• **Set exercise**
Rewrite the lines of all the records with "track" swapped for "channel" and everything else left as it is. Leave the pictures out.

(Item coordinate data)
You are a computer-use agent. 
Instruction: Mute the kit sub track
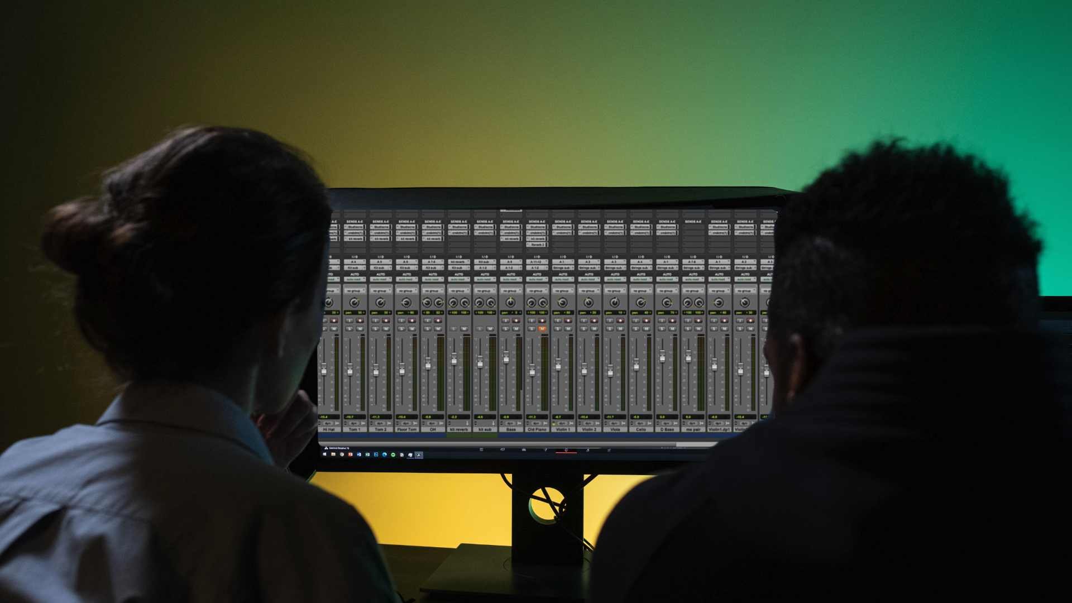pos(490,328)
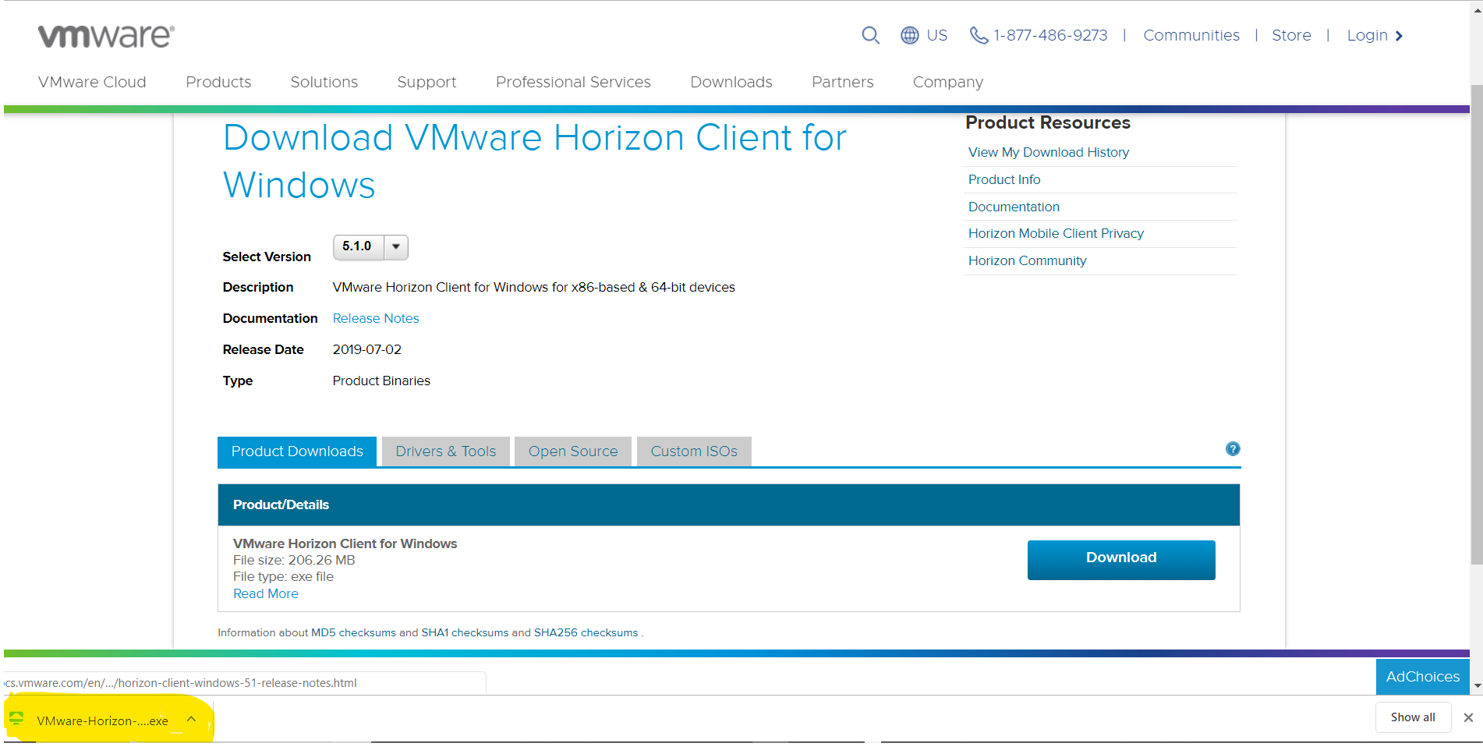Switch to the Drivers & Tools tab

click(x=445, y=451)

• **Result of this task**
You are a computer-use agent. 
Instruction: Mute the kit sub channel
pos(490,328)
Switch to the Drivers & Tools tab

click(x=445, y=451)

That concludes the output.